== Required action ==
Repeat verbatim, and only, the lines of the data below, beginning at the line that contains "In Media (640, 1048)" and stopping after the line that contains "Search (2216, 11)".

== Material provided ==
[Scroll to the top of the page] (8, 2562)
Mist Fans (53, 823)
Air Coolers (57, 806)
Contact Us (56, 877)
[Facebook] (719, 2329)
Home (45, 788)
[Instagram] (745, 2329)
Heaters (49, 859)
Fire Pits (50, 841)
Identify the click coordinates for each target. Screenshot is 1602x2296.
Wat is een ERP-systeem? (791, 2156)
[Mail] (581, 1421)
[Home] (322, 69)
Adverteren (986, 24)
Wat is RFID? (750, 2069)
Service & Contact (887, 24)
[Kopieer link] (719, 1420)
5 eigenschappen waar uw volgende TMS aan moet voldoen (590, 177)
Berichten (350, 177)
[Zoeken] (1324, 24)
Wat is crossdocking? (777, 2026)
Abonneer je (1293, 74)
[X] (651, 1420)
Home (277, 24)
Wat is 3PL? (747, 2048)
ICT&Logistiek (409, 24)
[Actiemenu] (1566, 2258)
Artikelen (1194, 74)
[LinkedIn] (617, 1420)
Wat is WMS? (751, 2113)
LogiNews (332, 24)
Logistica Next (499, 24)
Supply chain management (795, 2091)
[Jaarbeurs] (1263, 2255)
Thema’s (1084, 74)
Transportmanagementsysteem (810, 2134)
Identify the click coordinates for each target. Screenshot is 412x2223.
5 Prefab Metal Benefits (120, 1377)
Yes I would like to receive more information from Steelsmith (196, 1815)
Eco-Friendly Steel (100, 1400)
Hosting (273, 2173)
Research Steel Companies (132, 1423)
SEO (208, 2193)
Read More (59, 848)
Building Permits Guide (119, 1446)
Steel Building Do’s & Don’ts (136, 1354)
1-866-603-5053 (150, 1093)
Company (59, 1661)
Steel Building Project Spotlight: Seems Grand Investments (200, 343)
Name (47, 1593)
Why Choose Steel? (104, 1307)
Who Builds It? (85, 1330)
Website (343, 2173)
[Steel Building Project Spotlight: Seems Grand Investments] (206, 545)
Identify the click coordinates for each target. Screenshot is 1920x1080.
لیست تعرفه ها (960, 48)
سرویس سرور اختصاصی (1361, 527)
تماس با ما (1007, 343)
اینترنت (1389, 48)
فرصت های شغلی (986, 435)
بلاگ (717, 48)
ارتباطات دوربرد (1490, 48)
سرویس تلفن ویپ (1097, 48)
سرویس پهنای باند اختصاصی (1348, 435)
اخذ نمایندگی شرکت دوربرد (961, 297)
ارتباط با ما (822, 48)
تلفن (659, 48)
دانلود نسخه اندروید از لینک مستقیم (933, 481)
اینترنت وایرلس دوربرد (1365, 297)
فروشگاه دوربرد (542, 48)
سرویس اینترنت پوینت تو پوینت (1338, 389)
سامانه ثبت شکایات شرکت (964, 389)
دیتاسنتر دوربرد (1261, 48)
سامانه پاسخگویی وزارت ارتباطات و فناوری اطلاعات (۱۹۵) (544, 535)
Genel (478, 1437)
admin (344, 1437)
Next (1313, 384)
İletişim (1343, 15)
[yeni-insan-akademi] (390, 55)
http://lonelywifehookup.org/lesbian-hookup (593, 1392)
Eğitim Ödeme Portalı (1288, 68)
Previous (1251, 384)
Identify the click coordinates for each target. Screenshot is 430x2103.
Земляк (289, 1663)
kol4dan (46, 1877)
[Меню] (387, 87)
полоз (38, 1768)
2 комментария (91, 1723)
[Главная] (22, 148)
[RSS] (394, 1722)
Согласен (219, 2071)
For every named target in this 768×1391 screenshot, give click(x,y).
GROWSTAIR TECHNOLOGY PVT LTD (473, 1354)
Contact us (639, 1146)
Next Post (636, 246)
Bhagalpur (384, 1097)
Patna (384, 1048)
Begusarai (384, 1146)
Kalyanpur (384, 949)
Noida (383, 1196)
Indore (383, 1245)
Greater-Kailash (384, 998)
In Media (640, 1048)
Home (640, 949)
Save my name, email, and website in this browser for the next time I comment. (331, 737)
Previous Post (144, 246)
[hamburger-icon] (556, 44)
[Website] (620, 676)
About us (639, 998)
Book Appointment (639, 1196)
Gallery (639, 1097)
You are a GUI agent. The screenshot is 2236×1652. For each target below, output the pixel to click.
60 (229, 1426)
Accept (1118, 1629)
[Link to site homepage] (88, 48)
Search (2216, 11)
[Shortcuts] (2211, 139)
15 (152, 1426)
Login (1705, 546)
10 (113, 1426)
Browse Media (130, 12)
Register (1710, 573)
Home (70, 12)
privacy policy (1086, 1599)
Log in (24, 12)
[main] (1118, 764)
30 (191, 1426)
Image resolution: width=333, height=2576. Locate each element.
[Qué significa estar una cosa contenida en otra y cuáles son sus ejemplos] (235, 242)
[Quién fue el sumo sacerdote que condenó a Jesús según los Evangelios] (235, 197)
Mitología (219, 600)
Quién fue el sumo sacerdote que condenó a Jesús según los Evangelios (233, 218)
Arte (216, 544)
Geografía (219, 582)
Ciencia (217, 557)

== Task answer ==
In Media (640, 1048)
Home (640, 949)
Save my name, email, and website in this browser for the next time I comment. (331, 737)
Previous Post (144, 246)
[hamburger-icon] (556, 44)
[Website] (620, 676)
About us (639, 998)
Book Appointment (639, 1196)
Gallery (639, 1097)
You are a GUI agent. The screenshot is 2236×1652. For each target below, output the pixel to click.
60 (229, 1426)
Accept (1118, 1629)
[Link to site homepage] (88, 48)
Search (2216, 11)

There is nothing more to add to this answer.